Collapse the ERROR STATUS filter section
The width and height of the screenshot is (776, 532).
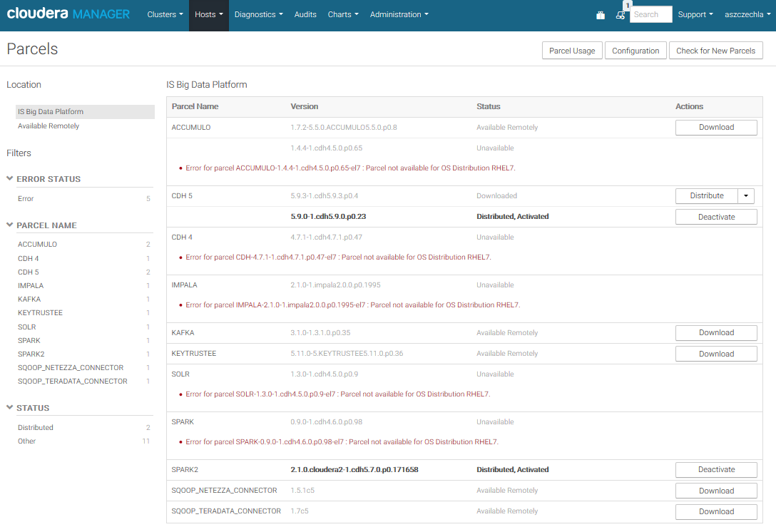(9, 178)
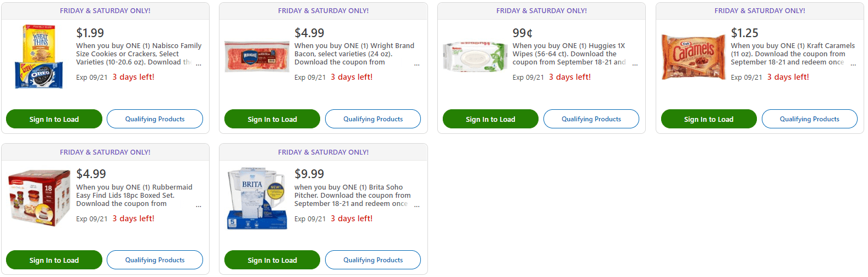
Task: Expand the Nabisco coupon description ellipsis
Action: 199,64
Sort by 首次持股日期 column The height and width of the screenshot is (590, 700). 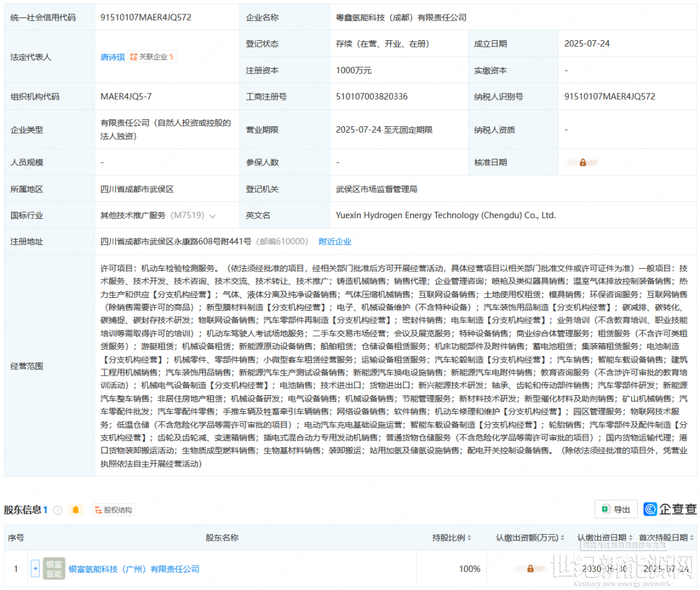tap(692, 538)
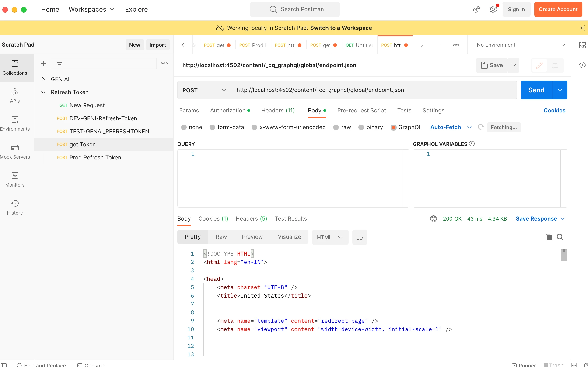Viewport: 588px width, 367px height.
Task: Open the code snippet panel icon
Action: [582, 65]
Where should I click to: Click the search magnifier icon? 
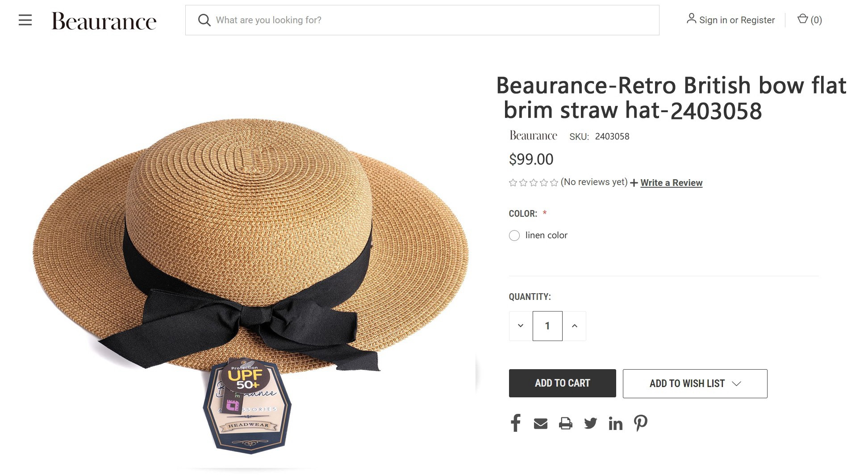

--

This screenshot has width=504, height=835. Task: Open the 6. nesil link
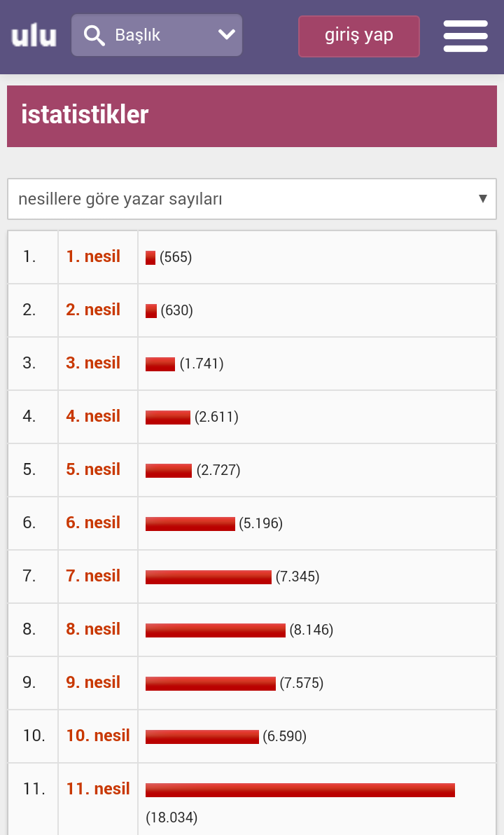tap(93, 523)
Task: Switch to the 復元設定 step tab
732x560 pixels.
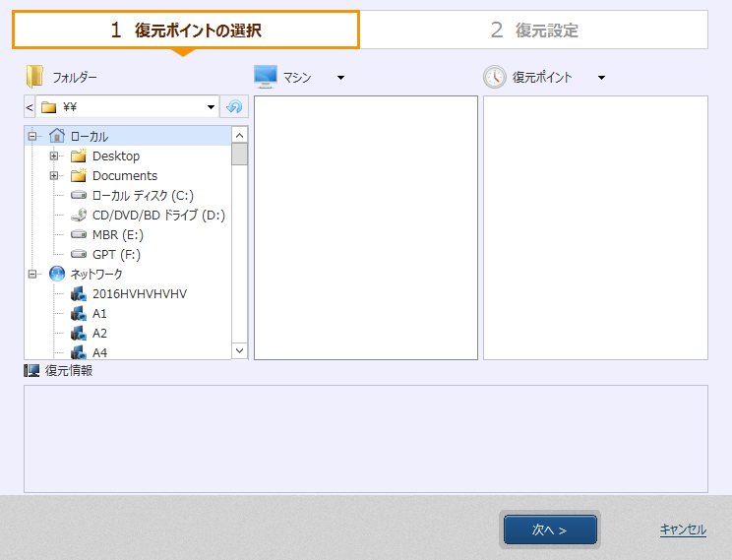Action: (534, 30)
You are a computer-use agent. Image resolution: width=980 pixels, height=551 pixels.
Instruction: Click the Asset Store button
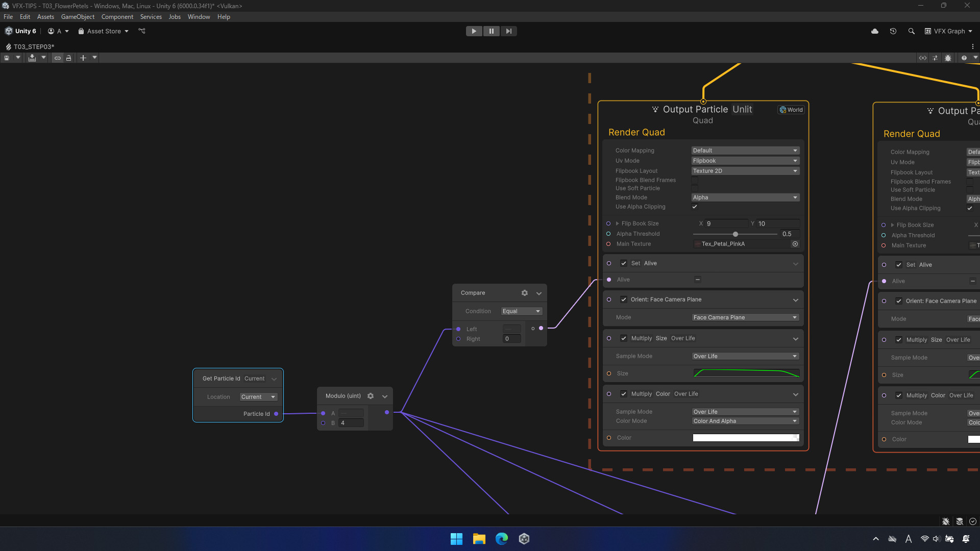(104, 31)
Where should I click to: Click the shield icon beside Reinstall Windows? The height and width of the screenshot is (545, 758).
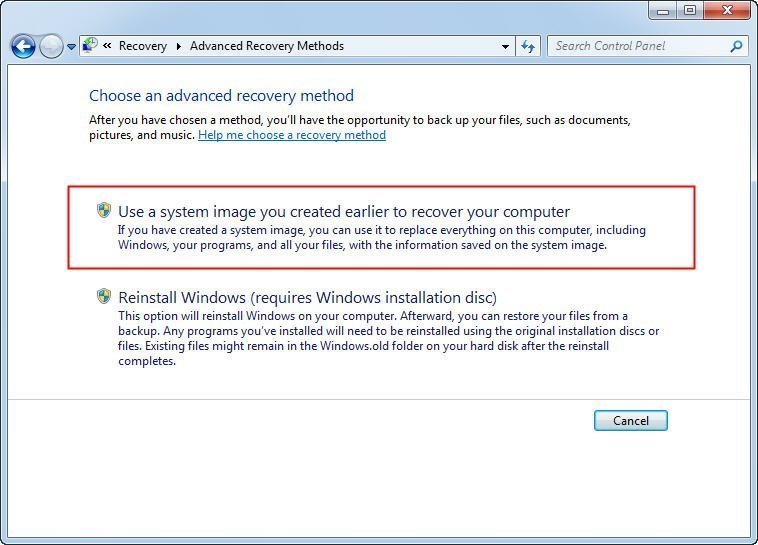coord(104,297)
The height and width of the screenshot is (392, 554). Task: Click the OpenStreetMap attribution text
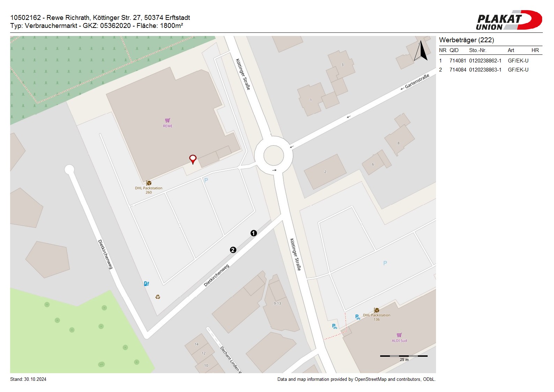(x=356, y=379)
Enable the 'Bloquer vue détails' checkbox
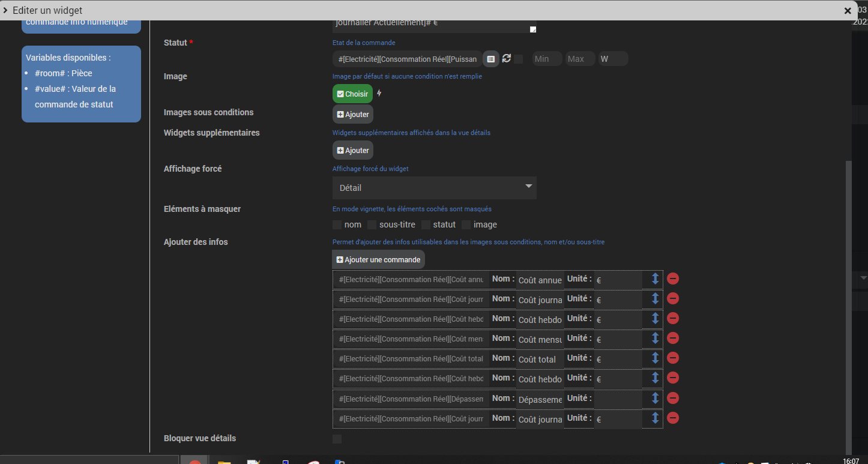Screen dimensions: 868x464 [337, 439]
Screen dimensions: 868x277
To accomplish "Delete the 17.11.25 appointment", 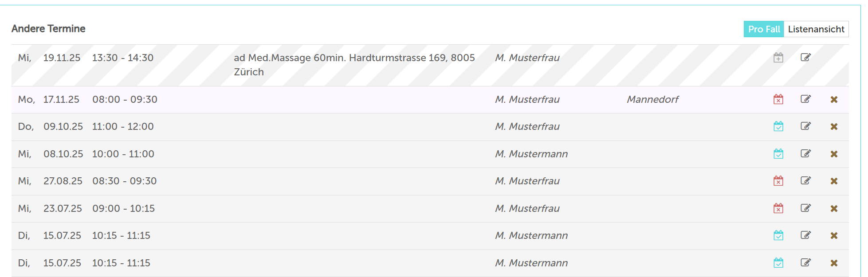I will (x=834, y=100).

§ GIVEN PROBLEM:
How many lines in the items above contain the word "Where"? Reply with the number alone.

§ WRITTEN REPLY:
2